За стеною означилось прибытие лекаря: суковатый фельдфебельский голос придирчиво распоряжал общим действием. Наконец взошел и сам Ивлев, покрыл каленый лоб холодной, с улицы, ладонью: здравия желаю, гражданин генерал-майор, – ну что, снова да ладом? По комнатам тянуло распаренным веником: разваривали в кашу сибирский окопник – ублажать воспаленное мясо примочками. Ртутный ноябрьский свет за окном тускнел, для того спальню вновь уставили свечами. Доктор, сволокши сертук и засучив рукава рубахи, негромко дудел носом романс и хлопотал вдумчивыми руками над повязкою; бурая, во всю стену, тень пособляла каждому движению, – а он сиротствовал, увернутый в сырое пахучее тряпье, и от тесноты в горле копилось нищее, злое желание утешения. Ивлев, умноженный тенью, бормотал сквозь клочки романса: Бог даст, скоро будете на ногах, к 14-му, к празднику, – так уж наверное. Он ухватил в кулак докторский галстух и пустил в склоненное лохматое лицо долгий хрип: праздник? срам, кошемар, с души воротит… Бирона спихнуть двадцати гвардейцев стало, а тут три тыщи штыков, – и все прахом… рифмоплет предводителем! щенок начальником штаба! и те напились с перепугу… Ивлев по-черепашьи втянул голову в растерзанный ворот.

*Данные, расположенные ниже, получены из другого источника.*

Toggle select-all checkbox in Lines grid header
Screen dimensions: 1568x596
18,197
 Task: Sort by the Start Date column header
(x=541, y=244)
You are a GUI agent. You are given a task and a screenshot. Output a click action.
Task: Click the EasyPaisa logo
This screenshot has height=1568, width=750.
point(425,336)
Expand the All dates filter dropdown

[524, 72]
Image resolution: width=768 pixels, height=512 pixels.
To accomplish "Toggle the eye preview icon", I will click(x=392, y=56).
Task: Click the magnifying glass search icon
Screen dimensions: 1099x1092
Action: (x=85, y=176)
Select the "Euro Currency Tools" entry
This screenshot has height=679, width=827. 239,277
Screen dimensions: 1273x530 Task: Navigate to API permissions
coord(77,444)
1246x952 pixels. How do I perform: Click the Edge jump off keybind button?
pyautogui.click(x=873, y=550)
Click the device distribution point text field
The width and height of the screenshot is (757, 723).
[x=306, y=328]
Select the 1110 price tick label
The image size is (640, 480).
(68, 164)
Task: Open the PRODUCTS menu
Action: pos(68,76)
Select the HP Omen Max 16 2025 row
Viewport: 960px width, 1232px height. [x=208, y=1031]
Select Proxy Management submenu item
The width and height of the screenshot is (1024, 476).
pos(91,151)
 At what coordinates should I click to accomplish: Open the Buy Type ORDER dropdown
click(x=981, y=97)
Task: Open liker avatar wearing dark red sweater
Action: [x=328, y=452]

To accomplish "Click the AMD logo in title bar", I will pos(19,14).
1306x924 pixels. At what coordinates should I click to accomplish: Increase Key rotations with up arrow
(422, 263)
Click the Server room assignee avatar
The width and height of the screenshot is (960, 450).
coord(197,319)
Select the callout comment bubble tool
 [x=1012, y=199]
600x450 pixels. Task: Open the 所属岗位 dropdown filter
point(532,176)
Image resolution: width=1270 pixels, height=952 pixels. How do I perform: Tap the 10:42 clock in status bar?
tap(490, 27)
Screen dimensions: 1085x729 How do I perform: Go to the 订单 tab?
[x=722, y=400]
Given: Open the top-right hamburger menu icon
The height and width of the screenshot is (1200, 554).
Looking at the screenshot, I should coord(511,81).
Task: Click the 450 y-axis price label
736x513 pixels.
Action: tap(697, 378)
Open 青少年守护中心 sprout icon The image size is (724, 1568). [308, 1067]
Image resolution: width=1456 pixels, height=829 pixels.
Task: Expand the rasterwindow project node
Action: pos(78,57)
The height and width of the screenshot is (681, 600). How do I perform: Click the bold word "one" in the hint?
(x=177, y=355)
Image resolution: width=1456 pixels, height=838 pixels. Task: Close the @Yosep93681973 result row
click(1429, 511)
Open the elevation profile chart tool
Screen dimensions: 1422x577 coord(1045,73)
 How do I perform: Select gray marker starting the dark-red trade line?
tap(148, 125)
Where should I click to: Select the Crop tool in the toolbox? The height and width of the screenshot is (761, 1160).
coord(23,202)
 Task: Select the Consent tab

Он, не в силах унять себя, тащил доктора еще ближе: а меня – меня! норовили на сворке держать, опасен для России!.. Боль, привлеченная движением, по-собачьи рванула клыками бедро, и он изошел жалостью к своим мытарствам – немощною и оттого вдвойне едкою: я от них в монастырь сбежа-ал… Лекарь, как умел, выгладил сучки служивого голоса: полноте, Павел Иванович! уж быльем поросло. Место печного жара заступил банный, мокрый, а потом глаза заволокла дурная волглая полудрема. По временам из глубин ее всплывал размытый Ивлев, поправлял подушку под левым коленом и совал в рот приторную дрянь с острым запахом пчельника, а после все вконец помутнело, потонуло в усыплении…
Он сел в кровати, с настороженным любопытством ободрал кору засохлых бинтов с полумертвой ноги: почернелый желвак вскрылся, из него сочилась белесая пакость и сладко, тоскливо тянуло подгнившим виноградом. Теперь, стало быть, пойдет полегче. Доктор пробудился и тут же резво перемешал зевоту с бранью: кто велел трогать?! – но осекся, не чуя боле за собою ночного превосходства. Осмотрев ногу, Ивлев подтвердил: да, с фистулою полегче будет, – и отбыл с визитами.
Вокруг были огрызки минувшей каторжной ночи: огарки в обрюзглых сальных наростах, миска с остатками травяной каши, распущенная повязка в пятнах зелени. Он, согласно с обстановкою, также выговаривал ночное, недосказанное – без слов, одним раздраженным умом. Двадцать пятый год выдался страшен тюремным стеснением, да двадцать шестой оказался не краше: прежние товарищи затеяли заживо привалить его могильной плитою. Лунин, доблестный евнух, хохотал до упаду: ты, брат, наперед енциклопедию составишь, а уж после революцию начнешь! а много ли успели без енциклопедии, без плана толкового? Ума только на то и достало, чтоб с драматической миною натачивать сабли о гранитный постамент Петра… но Рылеев, легкодумный Цвибель, при всякой оказии твердил, как попугай: опасен для России и для видов Общества!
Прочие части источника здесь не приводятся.